EDITOR'S NOTE: This letter and photo appeared in the June 1966 issue of Arizona Highways, during the Vietnam War.

As if you didn't know, your magnificent magazine gets around, although even you must be surprised now and again by the latest evidence of its universality.

The other day, while hitching a hop and passing the inevitable extra hour in the quonset hut terminal of the Cam Ranh Bay airfield, I came upon the scene preserved in the enclosed negatives.

Outside the F-4's were screaming in and out, to and from strikes both north and south of the dividing line of the tortured little country of Vietnam. The room was filled with 101st Airborne vets, all reading paperback novels bearing bosomy blondes on their slick covers, and over to one end of the rows of wooden benches, a dozen Korean marines in camouflage fatigues sat chattering and perspiring. Everyone was miserable in the close, humid airless tropical heat. All — save one.

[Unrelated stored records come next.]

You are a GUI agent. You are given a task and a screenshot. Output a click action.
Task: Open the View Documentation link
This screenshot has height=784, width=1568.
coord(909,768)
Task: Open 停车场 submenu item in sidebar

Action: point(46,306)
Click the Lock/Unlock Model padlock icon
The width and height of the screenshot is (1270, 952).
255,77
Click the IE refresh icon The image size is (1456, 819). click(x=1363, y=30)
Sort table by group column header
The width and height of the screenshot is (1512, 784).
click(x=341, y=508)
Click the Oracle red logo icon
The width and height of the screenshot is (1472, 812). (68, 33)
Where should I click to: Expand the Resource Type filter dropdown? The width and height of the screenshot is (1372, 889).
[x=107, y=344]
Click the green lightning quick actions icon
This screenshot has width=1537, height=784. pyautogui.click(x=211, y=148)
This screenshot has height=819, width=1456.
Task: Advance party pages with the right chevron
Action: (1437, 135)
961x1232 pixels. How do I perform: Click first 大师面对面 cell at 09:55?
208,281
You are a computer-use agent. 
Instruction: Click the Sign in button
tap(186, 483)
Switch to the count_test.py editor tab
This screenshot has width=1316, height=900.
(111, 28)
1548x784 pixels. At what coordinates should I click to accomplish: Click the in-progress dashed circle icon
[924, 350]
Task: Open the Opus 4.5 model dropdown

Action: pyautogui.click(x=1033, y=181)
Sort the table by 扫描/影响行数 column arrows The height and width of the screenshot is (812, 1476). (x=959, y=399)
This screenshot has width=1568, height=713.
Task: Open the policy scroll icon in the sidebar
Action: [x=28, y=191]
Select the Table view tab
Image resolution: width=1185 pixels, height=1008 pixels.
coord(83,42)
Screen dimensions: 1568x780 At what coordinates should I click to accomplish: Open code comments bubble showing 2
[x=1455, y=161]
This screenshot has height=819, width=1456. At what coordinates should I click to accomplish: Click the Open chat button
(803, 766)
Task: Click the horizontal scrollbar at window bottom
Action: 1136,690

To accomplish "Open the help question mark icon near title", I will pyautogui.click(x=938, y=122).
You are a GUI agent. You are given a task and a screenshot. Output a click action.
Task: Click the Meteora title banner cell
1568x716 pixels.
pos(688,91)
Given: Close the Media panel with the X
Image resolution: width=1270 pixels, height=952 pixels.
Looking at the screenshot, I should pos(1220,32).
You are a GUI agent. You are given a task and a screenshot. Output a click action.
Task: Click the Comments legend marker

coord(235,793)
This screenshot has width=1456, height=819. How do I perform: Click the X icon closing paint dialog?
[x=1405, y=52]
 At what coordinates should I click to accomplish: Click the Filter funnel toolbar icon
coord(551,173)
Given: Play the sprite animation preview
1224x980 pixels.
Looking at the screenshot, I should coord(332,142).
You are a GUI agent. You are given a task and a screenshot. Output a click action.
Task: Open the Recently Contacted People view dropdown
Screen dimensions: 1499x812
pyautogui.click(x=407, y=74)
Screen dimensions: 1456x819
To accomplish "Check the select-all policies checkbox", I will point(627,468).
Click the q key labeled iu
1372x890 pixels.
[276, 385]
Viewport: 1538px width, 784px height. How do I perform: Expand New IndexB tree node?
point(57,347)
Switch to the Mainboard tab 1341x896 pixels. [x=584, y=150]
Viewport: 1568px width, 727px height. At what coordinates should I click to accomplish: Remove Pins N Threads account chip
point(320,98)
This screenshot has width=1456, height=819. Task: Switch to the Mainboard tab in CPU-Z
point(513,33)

He was Capt. Yong Il Shin, medical doctor for the Republic of Korea Marines. Dr. Shin was cool and preoccupied, lost in a land 8,000 miles away, where pyracanthia berries glisten in the tinselled night, and snow flocks the firs of the peaceful days. Dr. Shin was reading your Christmas edition of Arizona Highways, a copy of which somehow had found its way halfway around the world to exactly an opposite climate.

Congratulations to you and Highways, the only thing in history to make the Vietnam climate bearable!

Don Dedera
Saigon, South Vietnam

(At the time, Don Dedera was a columnist covering the conflict for The Arizona Republic. He later served as editor of Arizona Highways.)